*STATED GOAL*.
Print each of the following records word for word, keeping every line as it stands.

---

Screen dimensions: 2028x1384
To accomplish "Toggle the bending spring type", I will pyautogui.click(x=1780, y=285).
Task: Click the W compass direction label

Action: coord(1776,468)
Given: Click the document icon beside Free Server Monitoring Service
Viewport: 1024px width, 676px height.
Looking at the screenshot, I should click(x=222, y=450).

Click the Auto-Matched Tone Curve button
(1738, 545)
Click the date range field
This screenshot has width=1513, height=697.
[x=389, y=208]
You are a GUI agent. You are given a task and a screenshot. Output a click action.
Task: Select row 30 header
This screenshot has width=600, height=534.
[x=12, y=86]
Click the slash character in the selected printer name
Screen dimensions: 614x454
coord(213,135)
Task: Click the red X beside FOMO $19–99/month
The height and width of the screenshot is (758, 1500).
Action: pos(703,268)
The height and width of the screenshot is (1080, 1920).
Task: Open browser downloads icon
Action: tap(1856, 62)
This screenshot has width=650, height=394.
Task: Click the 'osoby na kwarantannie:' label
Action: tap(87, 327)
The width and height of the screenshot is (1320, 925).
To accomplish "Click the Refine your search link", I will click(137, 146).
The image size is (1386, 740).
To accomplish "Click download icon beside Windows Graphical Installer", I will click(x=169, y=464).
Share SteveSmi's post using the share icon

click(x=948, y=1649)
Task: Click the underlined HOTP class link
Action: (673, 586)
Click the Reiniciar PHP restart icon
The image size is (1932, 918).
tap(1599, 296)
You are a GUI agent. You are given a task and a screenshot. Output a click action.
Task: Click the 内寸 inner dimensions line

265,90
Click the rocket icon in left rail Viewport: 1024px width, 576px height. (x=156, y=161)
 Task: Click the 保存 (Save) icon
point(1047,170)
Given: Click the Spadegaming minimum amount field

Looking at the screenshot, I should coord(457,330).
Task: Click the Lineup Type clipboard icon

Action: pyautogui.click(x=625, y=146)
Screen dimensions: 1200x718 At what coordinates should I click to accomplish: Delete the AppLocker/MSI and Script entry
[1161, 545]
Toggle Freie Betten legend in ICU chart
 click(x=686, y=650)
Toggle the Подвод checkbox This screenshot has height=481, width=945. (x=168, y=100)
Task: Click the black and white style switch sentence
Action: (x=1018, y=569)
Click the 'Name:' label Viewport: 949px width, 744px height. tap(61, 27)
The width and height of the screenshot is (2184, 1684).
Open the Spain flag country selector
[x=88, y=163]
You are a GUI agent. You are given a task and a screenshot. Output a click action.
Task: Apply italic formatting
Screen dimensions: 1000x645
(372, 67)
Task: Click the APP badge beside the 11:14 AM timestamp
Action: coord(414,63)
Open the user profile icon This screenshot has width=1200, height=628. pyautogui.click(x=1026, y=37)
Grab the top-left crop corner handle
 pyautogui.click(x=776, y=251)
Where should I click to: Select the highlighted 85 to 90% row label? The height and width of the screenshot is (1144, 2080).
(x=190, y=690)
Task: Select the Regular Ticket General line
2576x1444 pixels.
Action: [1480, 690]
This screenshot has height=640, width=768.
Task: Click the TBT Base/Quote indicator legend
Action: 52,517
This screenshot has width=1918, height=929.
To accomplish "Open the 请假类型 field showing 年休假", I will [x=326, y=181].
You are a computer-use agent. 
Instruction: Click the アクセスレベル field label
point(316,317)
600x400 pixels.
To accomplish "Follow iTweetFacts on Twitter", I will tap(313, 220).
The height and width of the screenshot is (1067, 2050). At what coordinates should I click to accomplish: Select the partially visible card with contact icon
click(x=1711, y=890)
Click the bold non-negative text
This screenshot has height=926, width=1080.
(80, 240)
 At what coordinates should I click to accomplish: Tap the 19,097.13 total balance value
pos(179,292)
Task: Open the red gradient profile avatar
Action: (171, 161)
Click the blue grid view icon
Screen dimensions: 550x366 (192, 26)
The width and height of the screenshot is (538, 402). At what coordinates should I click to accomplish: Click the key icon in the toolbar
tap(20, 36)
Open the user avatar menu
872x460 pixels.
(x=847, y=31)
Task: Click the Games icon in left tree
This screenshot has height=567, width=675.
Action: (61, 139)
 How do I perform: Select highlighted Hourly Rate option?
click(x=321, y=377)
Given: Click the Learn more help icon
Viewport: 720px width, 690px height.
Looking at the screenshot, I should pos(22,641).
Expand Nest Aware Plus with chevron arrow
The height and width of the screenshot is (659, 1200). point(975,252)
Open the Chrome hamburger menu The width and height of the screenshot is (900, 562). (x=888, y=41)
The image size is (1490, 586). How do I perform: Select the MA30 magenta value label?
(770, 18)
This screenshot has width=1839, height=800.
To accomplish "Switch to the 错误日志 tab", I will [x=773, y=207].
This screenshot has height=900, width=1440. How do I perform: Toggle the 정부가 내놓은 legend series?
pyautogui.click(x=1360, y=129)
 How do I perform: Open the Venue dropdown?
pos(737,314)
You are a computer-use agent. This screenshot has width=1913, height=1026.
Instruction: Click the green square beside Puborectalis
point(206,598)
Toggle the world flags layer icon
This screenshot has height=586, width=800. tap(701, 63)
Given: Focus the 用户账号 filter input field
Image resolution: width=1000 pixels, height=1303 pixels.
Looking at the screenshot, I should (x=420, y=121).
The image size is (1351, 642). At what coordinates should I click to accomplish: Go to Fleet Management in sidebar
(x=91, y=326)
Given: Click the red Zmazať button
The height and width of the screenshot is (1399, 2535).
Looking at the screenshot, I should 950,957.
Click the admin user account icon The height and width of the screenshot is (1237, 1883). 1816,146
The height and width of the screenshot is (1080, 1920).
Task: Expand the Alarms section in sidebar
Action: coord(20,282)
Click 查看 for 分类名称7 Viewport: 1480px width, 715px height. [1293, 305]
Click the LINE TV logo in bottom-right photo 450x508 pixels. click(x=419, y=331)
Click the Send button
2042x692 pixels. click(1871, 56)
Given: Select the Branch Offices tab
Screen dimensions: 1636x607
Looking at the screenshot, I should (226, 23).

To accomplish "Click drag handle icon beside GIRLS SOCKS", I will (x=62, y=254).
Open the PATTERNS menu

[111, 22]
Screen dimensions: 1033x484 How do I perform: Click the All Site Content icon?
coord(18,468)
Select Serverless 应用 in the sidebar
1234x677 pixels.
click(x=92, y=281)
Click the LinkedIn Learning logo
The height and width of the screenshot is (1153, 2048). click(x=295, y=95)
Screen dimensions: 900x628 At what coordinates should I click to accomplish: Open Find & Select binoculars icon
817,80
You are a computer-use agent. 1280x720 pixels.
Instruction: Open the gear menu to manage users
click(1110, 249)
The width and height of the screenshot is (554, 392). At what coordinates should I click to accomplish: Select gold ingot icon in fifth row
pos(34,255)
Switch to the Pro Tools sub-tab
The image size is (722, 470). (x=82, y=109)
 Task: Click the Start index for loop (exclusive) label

---

*EXERCISE OUTPUT*.
Screen dimensions: 2028x1384
To accomplish "Toggle the bending spring type", I will pyautogui.click(x=1780, y=285).
Task: Click the W compass direction label

Action: coord(1776,468)
Given: Click the document icon beside Free Server Monitoring Service
Viewport: 1024px width, 676px height.
Looking at the screenshot, I should click(x=222, y=450).

Click the Auto-Matched Tone Curve button
(1738, 545)
Click the date range field
This screenshot has width=1513, height=697.
[x=389, y=208]
You are a GUI agent. You are given a task and a screenshot. Output a click action.
Task: Select row 30 header
This screenshot has width=600, height=534.
[x=12, y=86]
Click the slash character in the selected printer name
Screen dimensions: 614x454
coord(213,135)
Task: Click the red X beside FOMO $19–99/month
The height and width of the screenshot is (758, 1500).
Action: pos(703,268)
The height and width of the screenshot is (1080, 1920).
Task: Open browser downloads icon
Action: tap(1856, 62)
This screenshot has width=650, height=394.
Task: Click the 'osoby na kwarantannie:' label
Action: tap(87, 327)
The width and height of the screenshot is (1320, 925).
To accomplish "Click the Refine your search link", I will click(137, 146).
The image size is (1386, 740).
To accomplish "Click download icon beside Windows Graphical Installer", I will click(x=169, y=464).
Share SteveSmi's post using the share icon

click(x=948, y=1649)
Task: Click the underlined HOTP class link
Action: (673, 586)
Click the Reiniciar PHP restart icon
The image size is (1932, 918).
tap(1599, 296)
You are a GUI agent. You are given a task and a screenshot. Output a click action.
Task: Click the 内寸 inner dimensions line

265,90
Click the rocket icon in left rail Viewport: 1024px width, 576px height. (x=156, y=161)
 Task: Click the 保存 (Save) icon
point(1047,170)
Given: Click the Spadegaming minimum amount field

Looking at the screenshot, I should coord(457,330).
Task: Click the Lineup Type clipboard icon

Action: pyautogui.click(x=625, y=146)
Screen dimensions: 1200x718 At what coordinates should I click to accomplish: Delete the AppLocker/MSI and Script entry
[1161, 545]
Toggle Freie Betten legend in ICU chart
 click(x=686, y=650)
Toggle the Подвод checkbox This screenshot has height=481, width=945. (x=168, y=100)
Task: Click the black and white style switch sentence
Action: (x=1018, y=569)
Click the 'Name:' label Viewport: 949px width, 744px height. tap(61, 27)
The width and height of the screenshot is (2184, 1684).
Open the Spain flag country selector
[x=88, y=163]
You are a GUI agent. You are given a task and a screenshot. Output a click action.
Task: Apply italic formatting
Screen dimensions: 1000x645
(372, 67)
Task: Click the APP badge beside the 11:14 AM timestamp
Action: coord(414,63)
Open the user profile icon This screenshot has width=1200, height=628. pyautogui.click(x=1026, y=37)
Grab the top-left crop corner handle
 pyautogui.click(x=776, y=251)
Where should I click to: Select the highlighted 85 to 90% row label? The height and width of the screenshot is (1144, 2080).
(x=190, y=690)
Task: Select the Regular Ticket General line
2576x1444 pixels.
Action: [1480, 690]
This screenshot has height=640, width=768.
Task: Click the TBT Base/Quote indicator legend
Action: 52,517
This screenshot has width=1918, height=929.
To accomplish "Open the 请假类型 field showing 年休假", I will [x=326, y=181].
You are a computer-use agent. 
Instruction: Click the アクセスレベル field label
point(316,317)
600x400 pixels.
To accomplish "Follow iTweetFacts on Twitter", I will tap(313, 220).
The height and width of the screenshot is (1067, 2050). At what coordinates should I click to accomplish: Select the partially visible card with contact icon
click(x=1711, y=890)
Click the bold non-negative text
This screenshot has height=926, width=1080.
(80, 240)
 At what coordinates should I click to accomplish: Tap the 19,097.13 total balance value
pos(179,292)
Task: Open the red gradient profile avatar
Action: (171, 161)
Click the blue grid view icon
Screen dimensions: 550x366 (192, 26)
The width and height of the screenshot is (538, 402). At what coordinates should I click to accomplish: Click the key icon in the toolbar
tap(20, 36)
Open the user avatar menu
872x460 pixels.
(x=847, y=31)
Task: Click the Games icon in left tree
This screenshot has height=567, width=675.
Action: (61, 139)
 How do I perform: Select highlighted Hourly Rate option?
click(x=321, y=377)
Given: Click the Learn more help icon
Viewport: 720px width, 690px height.
Looking at the screenshot, I should pos(22,641).
Expand Nest Aware Plus with chevron arrow
The height and width of the screenshot is (659, 1200). point(975,252)
Open the Chrome hamburger menu The width and height of the screenshot is (900, 562). (x=888, y=41)
The image size is (1490, 586). How do I perform: Select the MA30 magenta value label?
(770, 18)
This screenshot has width=1839, height=800.
To accomplish "Switch to the 错误日志 tab", I will [x=773, y=207].
This screenshot has height=900, width=1440. How do I perform: Toggle the 정부가 내놓은 legend series?
pyautogui.click(x=1360, y=129)
 How do I perform: Open the Venue dropdown?
pos(737,314)
You are a computer-use agent. This screenshot has width=1913, height=1026.
Instruction: Click the green square beside Puborectalis
point(206,598)
Toggle the world flags layer icon
This screenshot has height=586, width=800. tap(701, 63)
Given: Focus the 用户账号 filter input field
Image resolution: width=1000 pixels, height=1303 pixels.
Looking at the screenshot, I should (x=420, y=121).
The image size is (1351, 642). At what coordinates should I click to accomplish: Go to Fleet Management in sidebar
(x=91, y=326)
Given: Click the red Zmazať button
The height and width of the screenshot is (1399, 2535).
Looking at the screenshot, I should 950,957.
Click the admin user account icon The height and width of the screenshot is (1237, 1883). 1816,146
The height and width of the screenshot is (1080, 1920).
Task: Expand the Alarms section in sidebar
Action: coord(20,282)
Click 查看 for 分类名称7 Viewport: 1480px width, 715px height. [1293, 305]
Click the LINE TV logo in bottom-right photo 450x508 pixels. click(x=419, y=331)
Click the Send button
2042x692 pixels. click(1871, 56)
Given: Select the Branch Offices tab
Screen dimensions: 1636x607
Looking at the screenshot, I should (226, 23).

To accomplish "Click drag handle icon beside GIRLS SOCKS", I will (x=62, y=254).
Open the PATTERNS menu

[111, 22]
Screen dimensions: 1033x484 How do I perform: Click the All Site Content icon?
coord(18,468)
Select Serverless 应用 in the sidebar
1234x677 pixels.
click(x=92, y=281)
Click the LinkedIn Learning logo
The height and width of the screenshot is (1153, 2048). click(x=295, y=95)
Screen dimensions: 900x628 At what coordinates should I click to accomplish: Open Find & Select binoculars icon
817,80
You are a computer-use agent. 1280x720 pixels.
Instruction: Open the gear menu to manage users
click(1110, 249)
The width and height of the screenshot is (554, 392). At what coordinates should I click to accomplish: Select gold ingot icon in fifth row
pos(34,255)
Switch to the Pro Tools sub-tab
The image size is (722, 470). (x=82, y=109)
 Task: Click the Start index for loop (exclusive) label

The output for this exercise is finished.